Türkiye'nin enerjide 'sancılı' bir dönem yaşadığını ifade ederek, ''
Enerjide dışa
bağımlılık giderek artmaktadır. 2007 yılında yüzde 25,5 olan
yerli üretimin payının çok fazla değişmeyeceği ve bugüne değin izlenen politikaların sürdürülmesi halinde,
ülkemizin enerji alanında dışa bağımlılığının artarak süreceği söylenebilir'' diye konuştu
Türkiye'nin yüzölçümü ve nüfusu itibarıyla dünya üzerinde kayda değer bir duruma sahip olduğunu kaydeden Türkyılmaz, Türkiye'nin kişi başı enerji tüketiminin
Avrupa Birliği (AB) ülkelerine göre çok düşük seviyelerde olduğunu bildirdi.
Türkyılmaz, enerjinin, özellikle de elektrik enerjisinin insan yaşamında tartışmasız bir önceliğe sahip olduğunu, gelişen teknoloji ve artan enerji açığının, bütün ülkelerde olduğu gibi Türkiye'de de yeni
enerji kaynakları üzerinde daha fazla düşünülmesini ve hızlı bir şekilde alternatiflerin üretilmesini gerekli hale getirdiğini ifade ederek, şunları kaydetti:
''Yeryüzünde
fosil yakıtların neden olduğu
sera gazlarının küresel
ısınma ve iklim değişikliklerine yol açması, diğer yandan
nükleer enerji kaynaklarının toplumsal, çevresel ve
ekonomik açıdan oldukça maliyetli olması, ülkelerin öz kaynaklarının daha etkin biçimde kullanımının önemini artırmıştır. Özellikle teknolojik gelişmeye bağlı olarak ortaya çıkan çağdaş gereksinimlerden dolayı, enerji üretimi ile ilgili bilimsel araştırmalar, alternatif ve daha kullanışlı enerji kaynaklarına yönelmiştir.''
Enerji kullanım kaynaklarını kesintisiz, güvenilir,
ucuz,
temiz ve çeşitlendirilmiş kaynaklardan sağlayabilmenin ve verimli kullanmanın büyük önem taşıdığını vurgulayan Türkyılmaz, ''Ne var ki, bu güne kadar kullandığımız bir çok enerji dönüştürme yönteminin çevreye ve insanlara verdiği zarar, artık ciddi boyutlara ulaşmıştır. Ülkelerin, kendi yurttaşlarına ve dünya halklarına daha güzel bir dünya sunabilmek için öz kaynaklarından daha fazla enerji üretmeye yönelmeleri kaçınılmazdır. Bu noktada, doğanın adil ve eşitlikçi davrandığı
rüzgar, güneş gibi
yenilenebilir enerji kaynakları tüm insanlığın hizmetinde olacaktır'' dedi.
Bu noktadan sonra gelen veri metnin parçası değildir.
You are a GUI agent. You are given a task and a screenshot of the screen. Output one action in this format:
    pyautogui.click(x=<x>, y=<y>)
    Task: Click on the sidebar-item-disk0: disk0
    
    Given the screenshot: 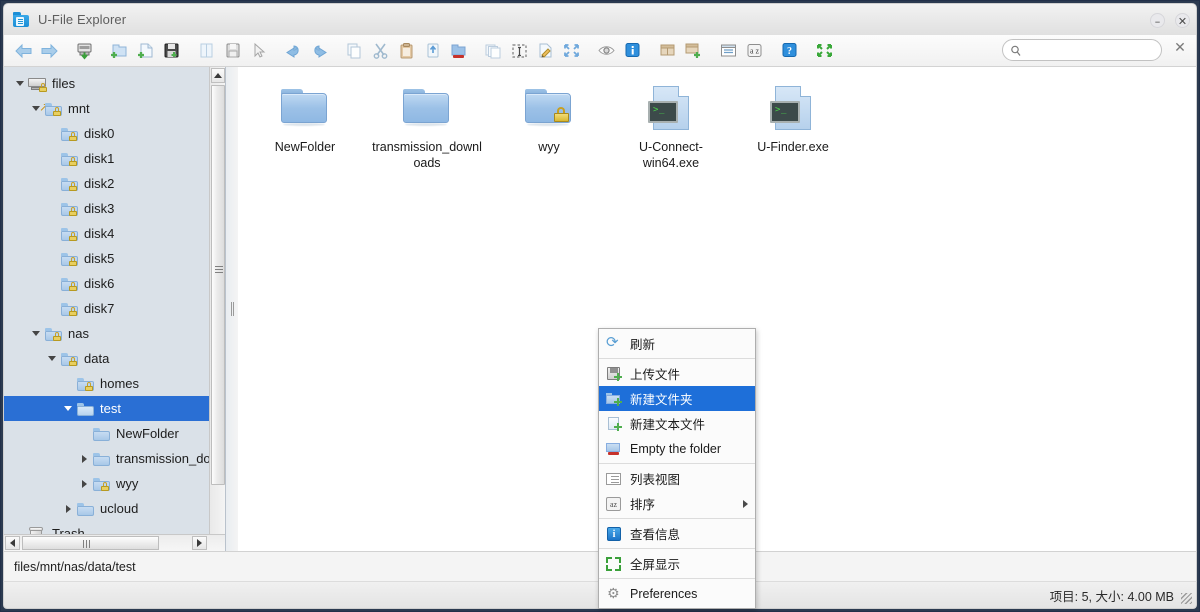 What is the action you would take?
    pyautogui.click(x=114, y=134)
    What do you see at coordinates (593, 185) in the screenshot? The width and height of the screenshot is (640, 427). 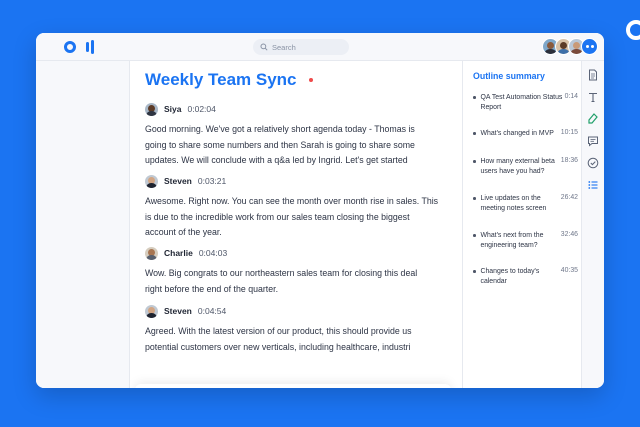 I see `list-icon` at bounding box center [593, 185].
Türkyılmaz, son 5 yılda Türkiye'nin elektrik enerjisi tüketiminin yüzde 43 oranında arttığını, bu artışın dünya ülkeleri arasında en yüksek artışlardan biri olduğunu da bildirdi.
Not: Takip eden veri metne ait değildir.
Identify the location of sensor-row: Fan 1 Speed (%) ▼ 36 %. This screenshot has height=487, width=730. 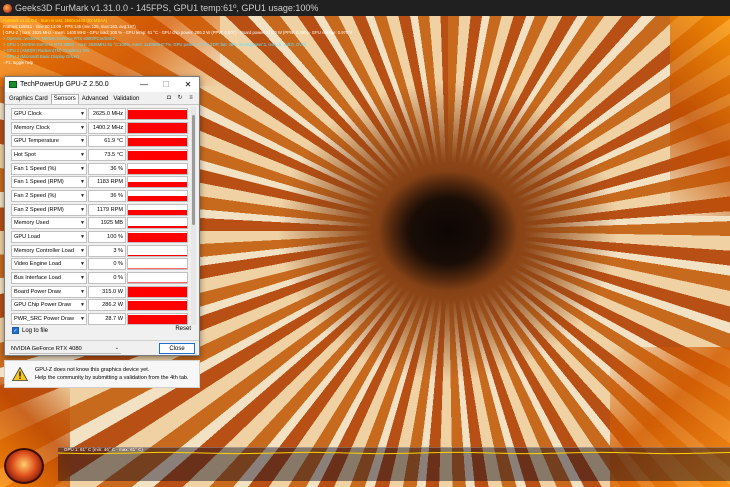
(102, 169).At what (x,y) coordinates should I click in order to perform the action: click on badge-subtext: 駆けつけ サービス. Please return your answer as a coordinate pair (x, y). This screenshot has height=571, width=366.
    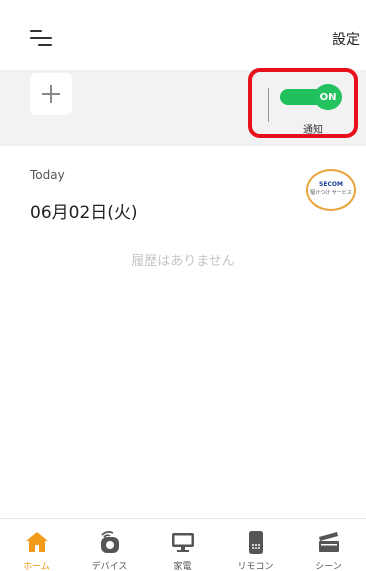
    Looking at the image, I should click on (331, 193). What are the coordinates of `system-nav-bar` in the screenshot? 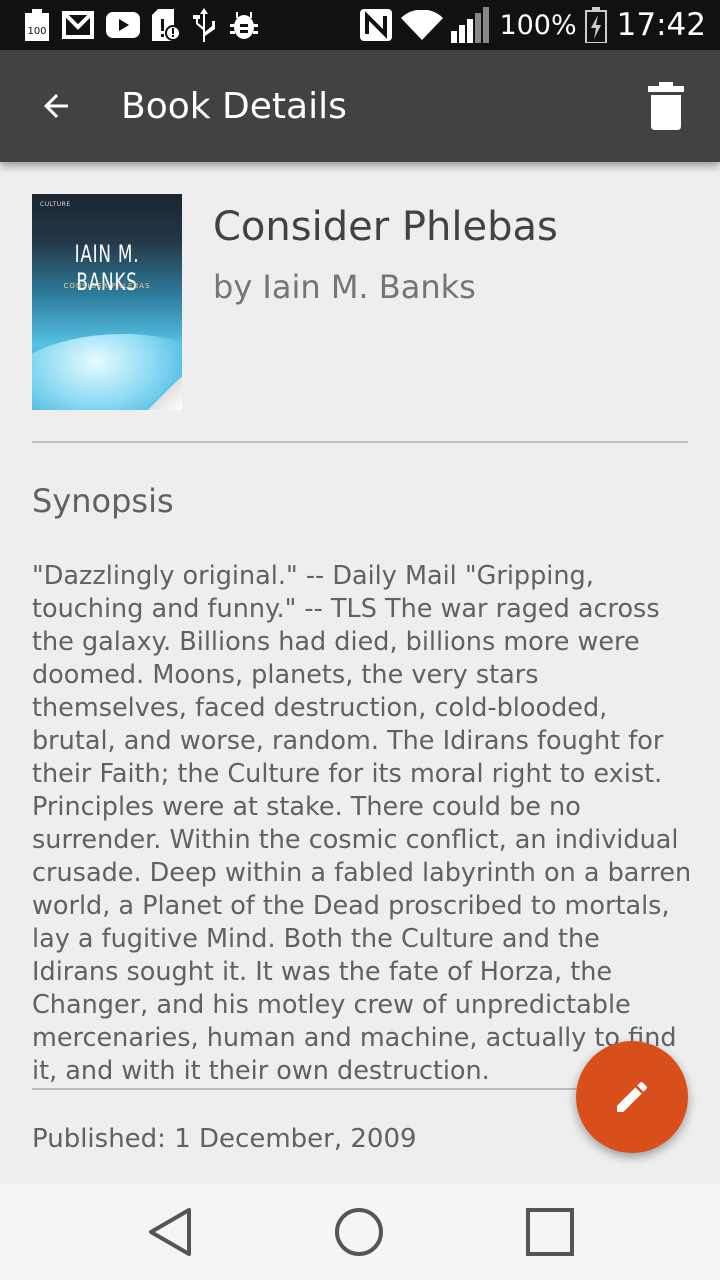 It's located at (360, 1232).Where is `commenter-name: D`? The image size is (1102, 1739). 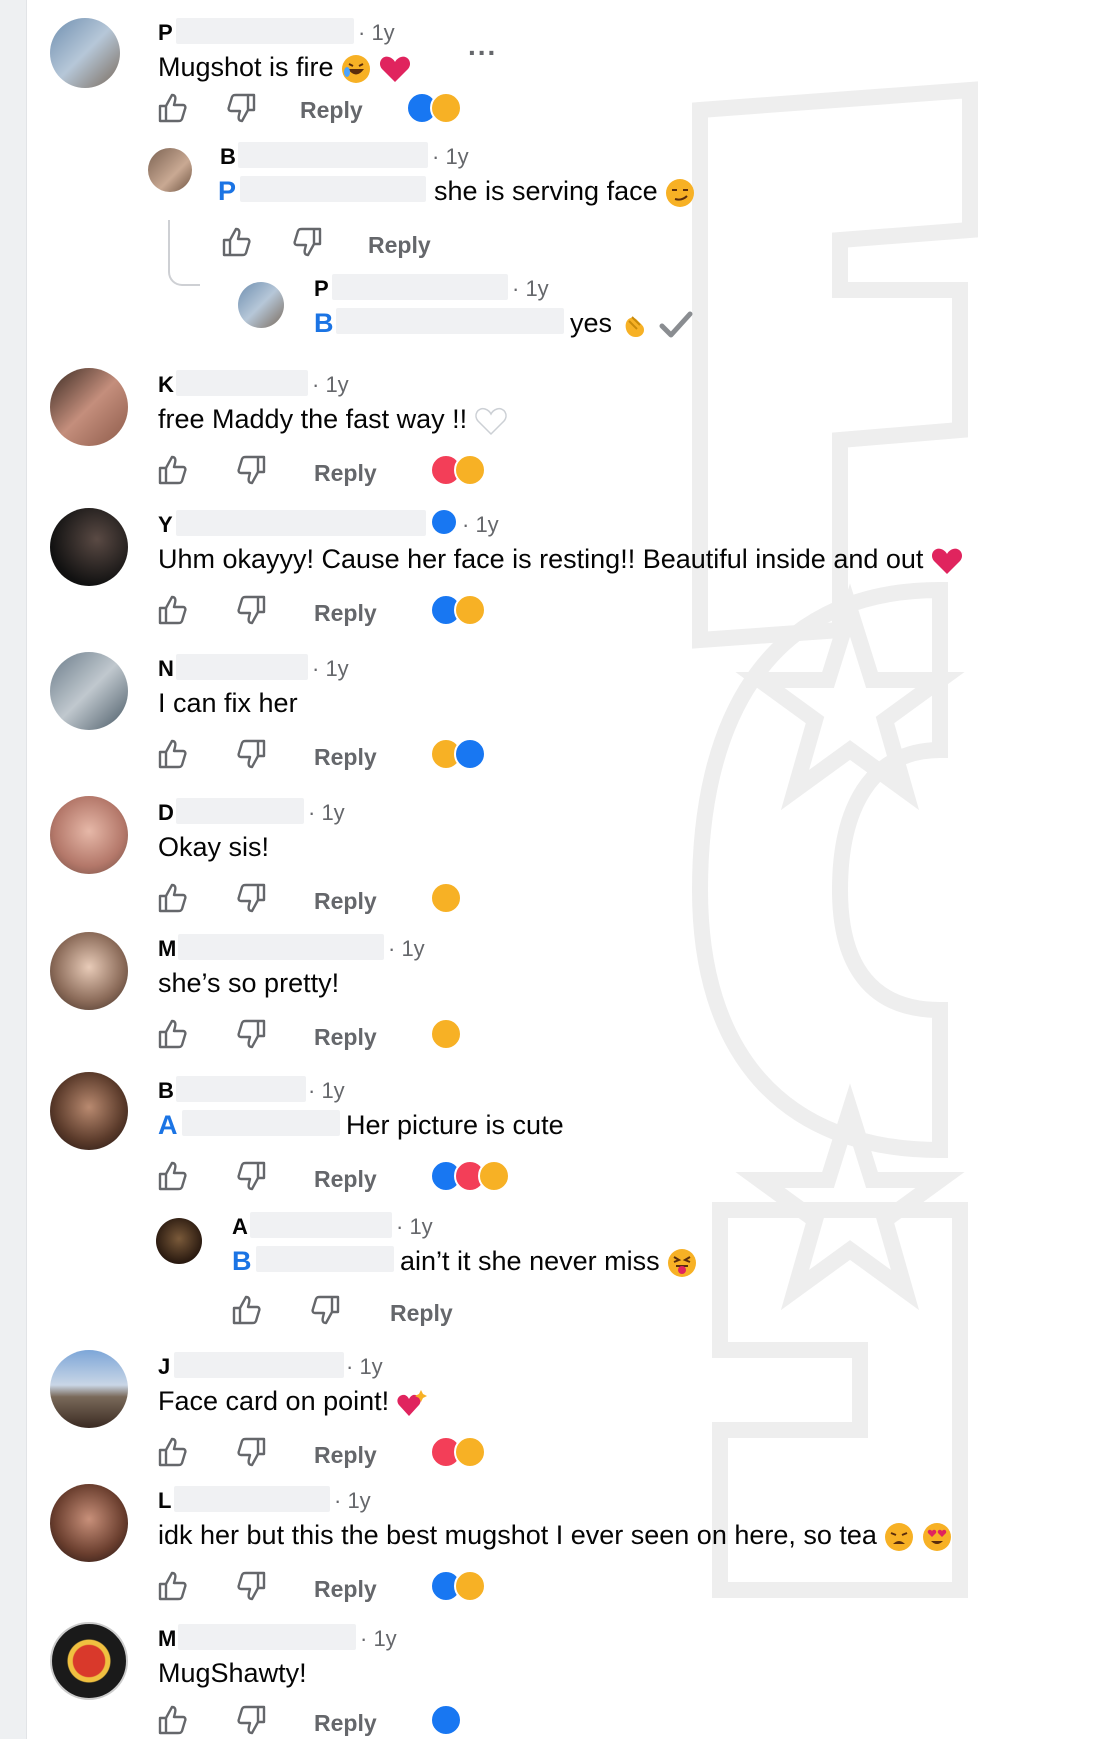
commenter-name: D is located at coordinates (166, 813).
2007 yılı verilerine göre, Türkiye'nin enerji tüketiminin ancak yüzde 25,5'ni yerli kaynaklarla karşılayabildiğini, ülke içerisinde üretilen enerjinin yüzde 54'ünün
linyit ve daha az miktarda taş kömüründen elde edildiğini belirten Türkyılmaz, ''Türkiye'nin yerli kaynaklarla enerji talebini karşılama durumu her geçen gün azalmaktadır. Türkiye'nin 2008 yılında enerji girdileri ithalatına ödediği rakam, tüm ithalat tutarının yüzde 24'üne ve 48,2 milyar dolara ulaştı'' diye konuştu.
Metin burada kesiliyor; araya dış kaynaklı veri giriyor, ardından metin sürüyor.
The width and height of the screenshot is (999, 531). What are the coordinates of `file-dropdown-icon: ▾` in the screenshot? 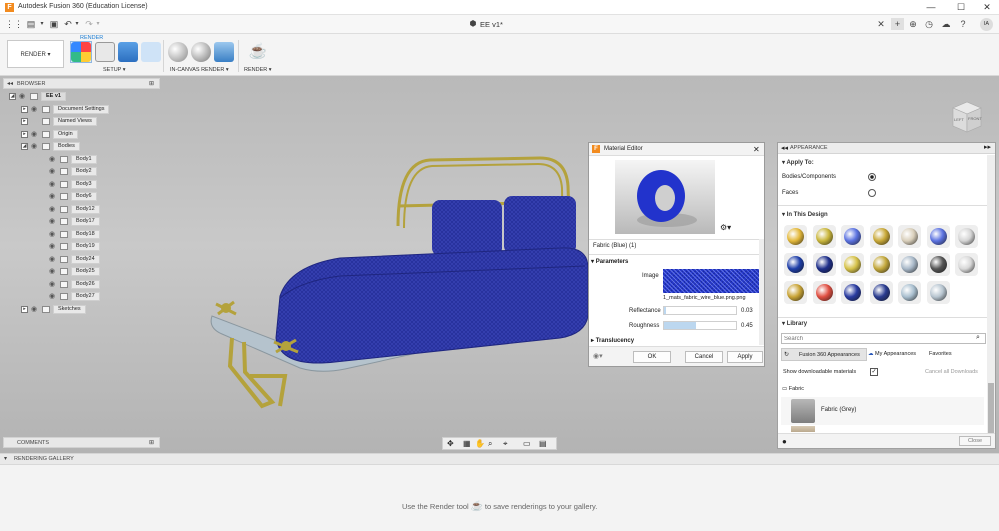 It's located at (42, 24).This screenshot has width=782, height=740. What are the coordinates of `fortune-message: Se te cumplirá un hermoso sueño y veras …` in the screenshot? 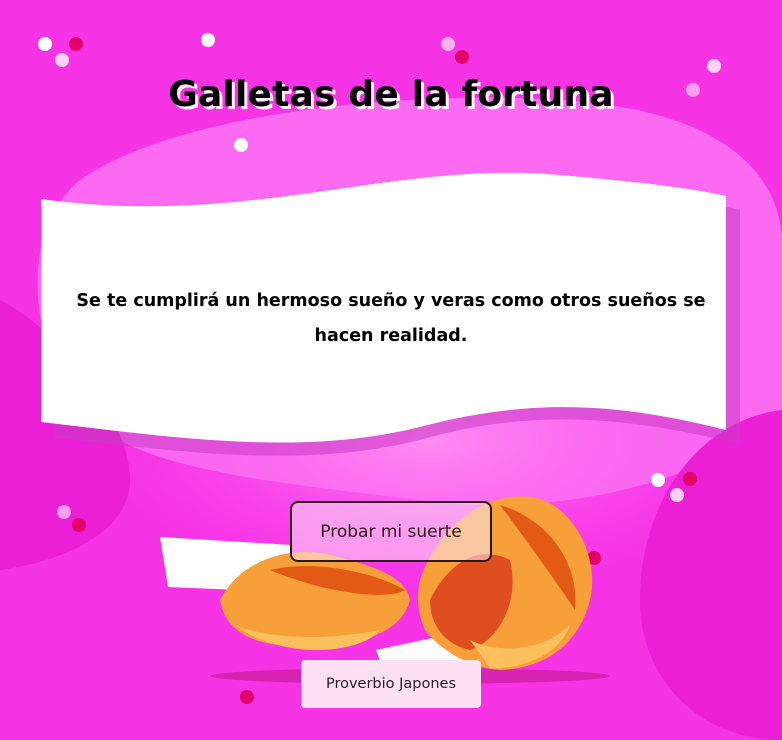 It's located at (391, 318).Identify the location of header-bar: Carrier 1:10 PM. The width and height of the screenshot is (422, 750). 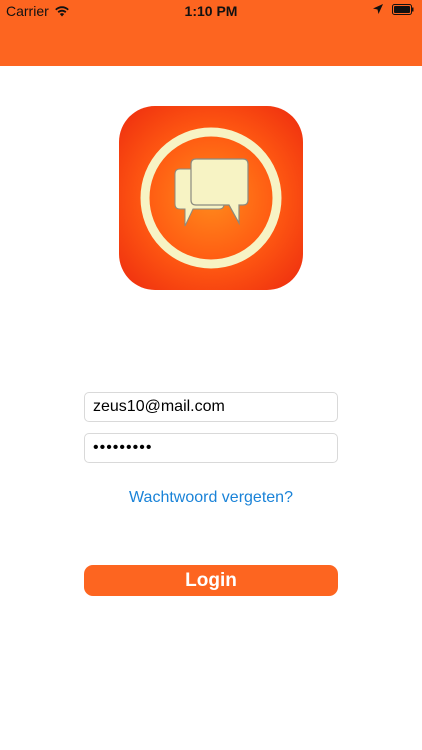
(211, 33). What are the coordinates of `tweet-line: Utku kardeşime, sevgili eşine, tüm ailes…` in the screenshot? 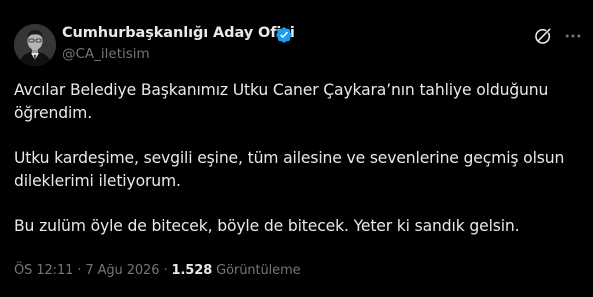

Türkiye'nin uzun vadeli enerji planlamasında, nükleer enerjiyi de dikkate alması gerektiğini de kaydeden Türkyılmaz, ''Buna yönelik bir strateji oluşturmalı, ancak öncelik ve ağırlığı yerli ve yenilenebilir enerji kaynaklarına vermelidir'' dedi.
Enerji ve Tabii Kaynaklar Bakanlığı'nın '
Doğal Gaz Strateji Belgesi' oluşturulması yönündeki girişimlerinin olumlu bir gelişme olduğunu ifade eden Türkyılmaz, ''Benzer bir biçimde, diğer enerji sektörleri olan petrol, kömür, hidrolik,
jeotermal, rüzgar, güneş, biyo yakıt gibi enerji alanları için de strateji belgesi oluşturulmalıdır. Aynı zamanda, enerji politikaları üretimden tüketime bir bütünlük teşkil eder. Bu nedenle bütüncül bir yaklaşım esas alınmalıdır'' şeklinde konuştu.